BRUSSELS (Reuters) - The European Parliament is aiming to soften plans to give European Union regulators the power to force London’s main clearing house to relocate if it wants to continue doing business in the single market after Brexit, an EU lawmaker said.
Euro clearing is one of the main battlegrounds between London and Brussels in divorce talks that will shape how Europe’s financial market is divided up when Britain leaves the European Union.
The European Commission proposed in June to give broad powers to itself, the European Central Bank and the European Securities and Markets Authority allowing them to force foreign clearing houses deemed “substantially systemically important” to move into the bloc, or face exclusion from the EU market.
“We don’t want to give those bodies this right to use total discretion in deciding what is cleared where,” Danuta Hubner, chair of the powerful constitutional affairs committee of the EU legislature, told Reuters.
Hubner, who is the leading EU lawmaker on clearing, said her report on the Commission’s plan, due to be finalised by the end of January, will include stricter conditions for regulators to determine whether clearing should be moved.
She said she was confident parliament would back her amendments, although other prominent lawmakers have previously called for a sweeping relocation of euro business from London to the EU after Brexit.
Any new rules would also need approval from EU member states, which are competing to attract business from London, Europe’s biggest financial centre, after Brexit.
If confirmed by parliament, Hubner’s unexpected move is likely to be welcomed by the financial industry, which has warned that forced relocation could split markets, increase trading costs and diminish the status of the euro - besides threatening thousands of jobs in the City of London.

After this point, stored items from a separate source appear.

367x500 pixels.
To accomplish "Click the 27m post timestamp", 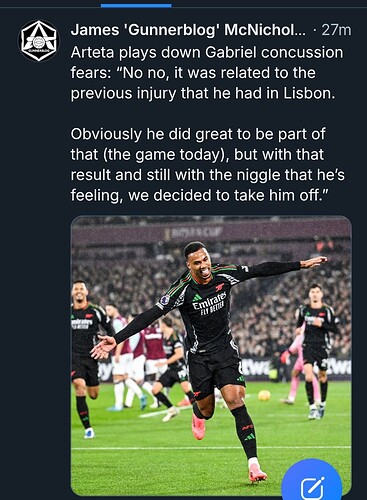I will 336,30.
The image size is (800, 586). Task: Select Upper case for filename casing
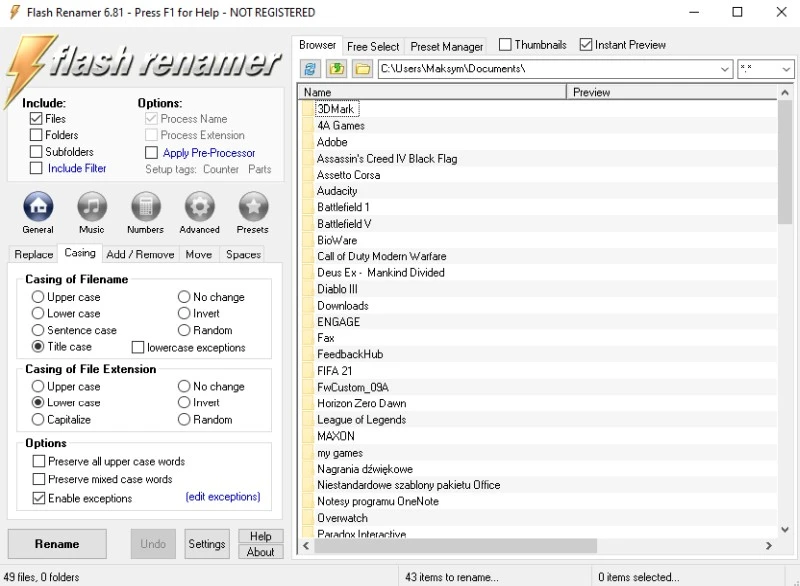38,297
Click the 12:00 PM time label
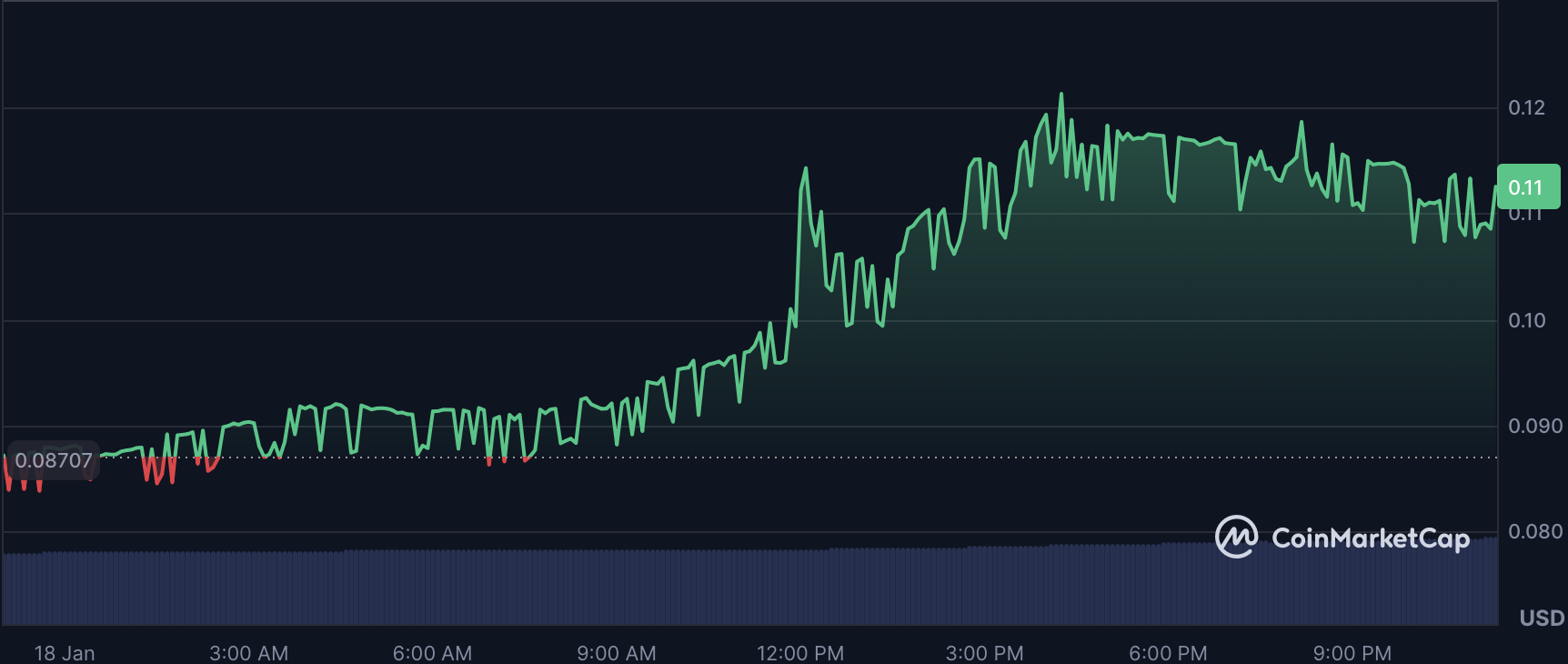 point(800,653)
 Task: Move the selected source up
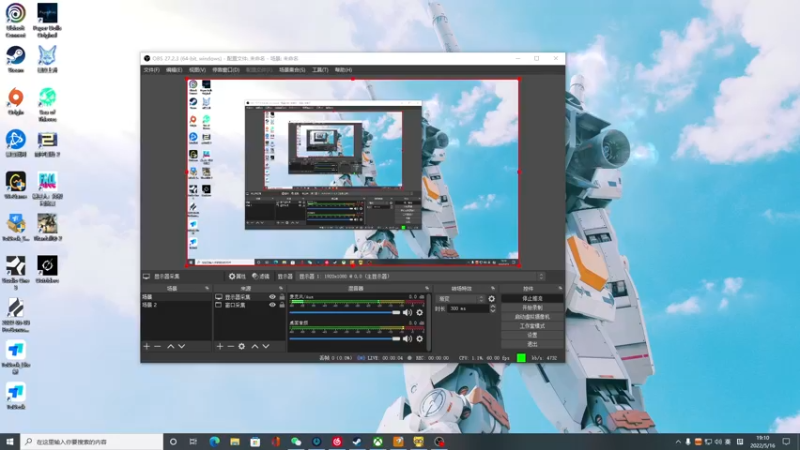coord(254,346)
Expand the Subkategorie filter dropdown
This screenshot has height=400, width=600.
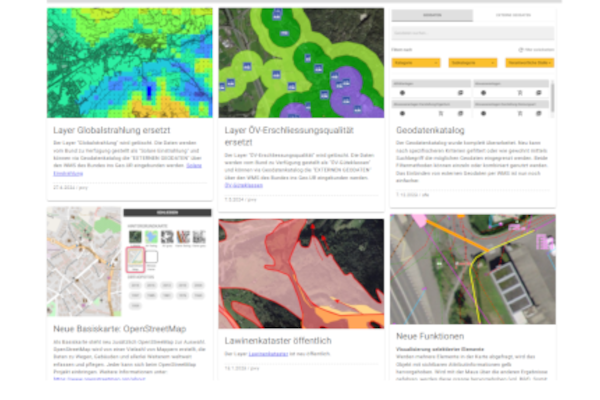(x=473, y=63)
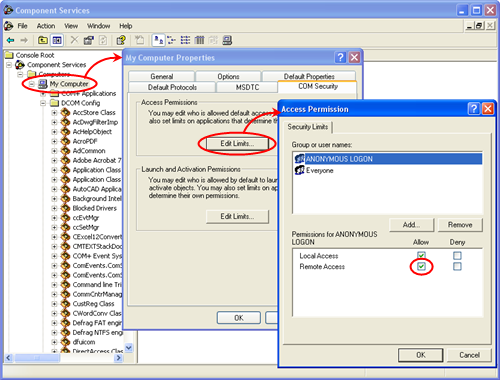Collapse the Component Services root node

(9, 65)
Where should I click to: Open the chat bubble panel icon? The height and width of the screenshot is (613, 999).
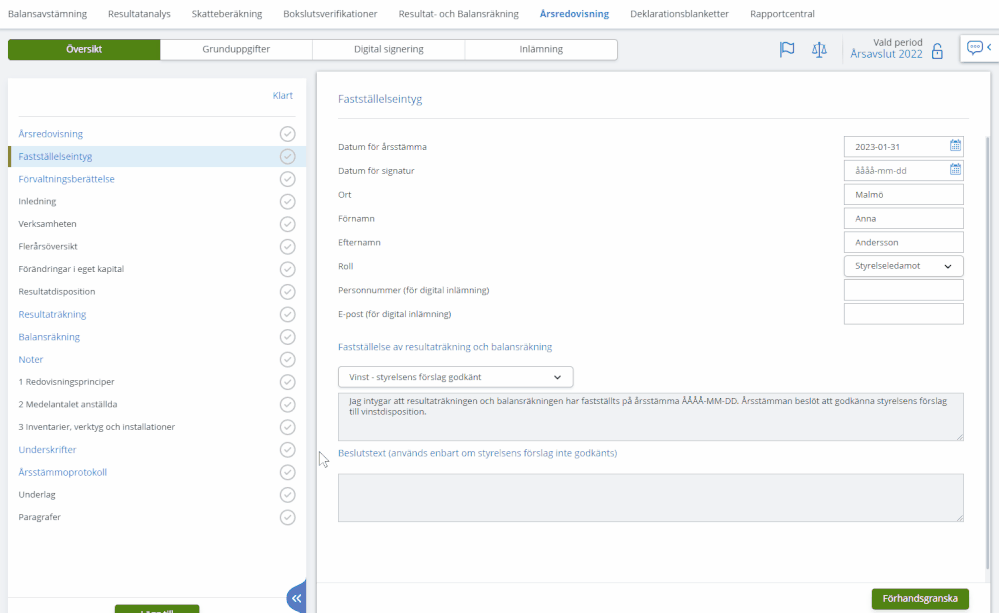(975, 48)
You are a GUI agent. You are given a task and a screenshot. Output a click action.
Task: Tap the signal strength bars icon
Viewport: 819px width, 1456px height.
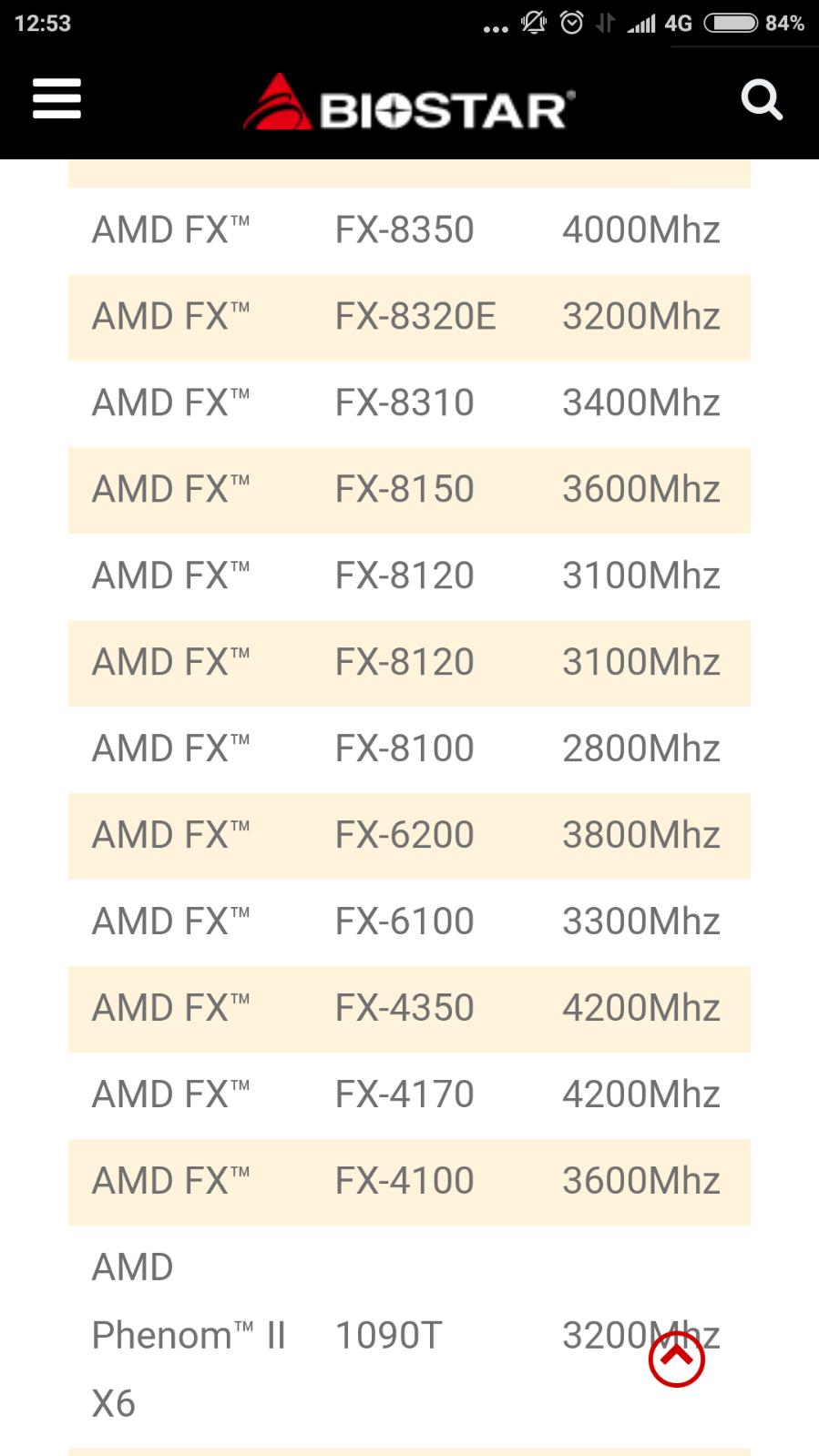click(x=641, y=23)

At the moment, most derivatives denominated in euros are cleared in London through LCH, a subsidiary of the London Stock Exchange (LSE.L) which reported record volumes last year across multiple clearing services.
Its interest rate derivatives clearing service, SwapClear, which dominates clearing of euro-denominated swaps or derivatives, processed trades with a notional value of more than $873 trillion in 2017.

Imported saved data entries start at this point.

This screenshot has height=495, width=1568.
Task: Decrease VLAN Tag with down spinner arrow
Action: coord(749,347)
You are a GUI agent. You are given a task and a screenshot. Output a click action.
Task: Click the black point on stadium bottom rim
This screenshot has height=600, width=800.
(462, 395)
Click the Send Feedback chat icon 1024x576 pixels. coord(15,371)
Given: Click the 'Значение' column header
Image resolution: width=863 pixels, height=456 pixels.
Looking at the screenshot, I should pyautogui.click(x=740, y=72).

LCH is the only clearing house operating in the EU that, once turned into a foreign company by Brexit, could be deemed substantially systemically important by EU regulators, Hubner said. Its German rival Eurex is a comparable size, but the new rules would not apply to it because it is in the EU.
“We take additional criteria, and among them is the costs for the economy,” said Hubner, who is a former EU commissioner.

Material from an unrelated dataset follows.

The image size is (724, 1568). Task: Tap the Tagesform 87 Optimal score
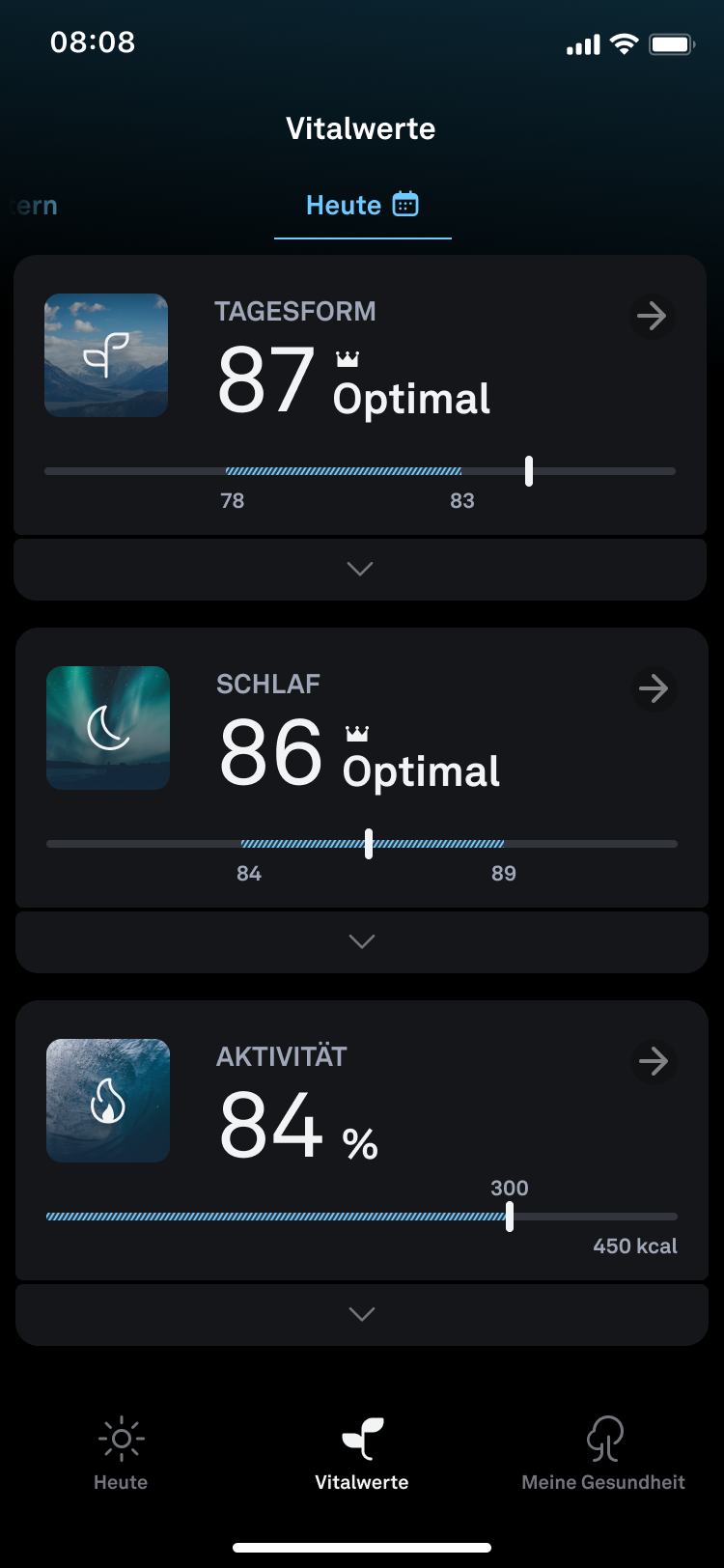pyautogui.click(x=353, y=380)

She said relocation decisions should also consider whether a service provided by a foreign clearing house could be replaced by companies within the EU. If not, the relocation could be put on hold, said Hubner.
Clearing houses, also known as central counterparties, sit between two sides of a financial trade to ensure it is smooth and completed safely.
The importance of clearing houses to the financial system has increased since the global financial crisis because regulators around the world have pushed for more derivatives to be cleared by third parties in a bid to reduce risks.
LCH is currently one of 17 clearing houses authorised in the European Union. Another 28 foreign central counterparties in countries such as Hong Kong, Singapore, Switzerland and United States, are also allowed to operate in the EU.
Under the law proposed by the Commission, non-EU counterparties operating in the single market under a so-called equivalence regime and deemed “systemic” would be subject to stricter supervision.
The EU allows non-members to operate in the bloc if Brussels deems that the other country’s legal and regulatory regime is at least as good, or equivalent, as its own.
Those counterparties classified as “substantially systemically important”, however, could face relocation so they can be overseen more closely by the bloc’s supervisors.
Hubner, a Polish lawmaker and member of the main centre-right political group in the EU parliament, said the decisions needed to be more evidence-based and the powers of EU regulators should be less discretionary than envisaged so far.
The Commission said in its June proposal that it would clarify criteria to assess the systemic importance of clearing houses in further regulations, expected six months after the draft law is adopted by the European Parliament.
The Commission’s proposals need the backing of the Parliament and a qualified majority of EU states to become law.
Although her draft report on clearing could be seen as a boost for Britain, Hubner stressed that the country’s financial sector was unlikely to be given special treatment in any new trade deal with the European Union.
She said the best option for Britain’s financial interests would be to maintain full access to the EU market with an agreement similar to those the bloc has with Norway and Iceland.
Such a deal would imply that Britain would have to make contributions to the EU budget and accept the jurisdiction of the EU Court of Justice - options the British government has ruled out so far.
Hubner also said the EU parliament wants agreements on several issues such as data protection and customs, as well as clearer rights for EU citizens in Britain, before it could approve any Brexit trade deal.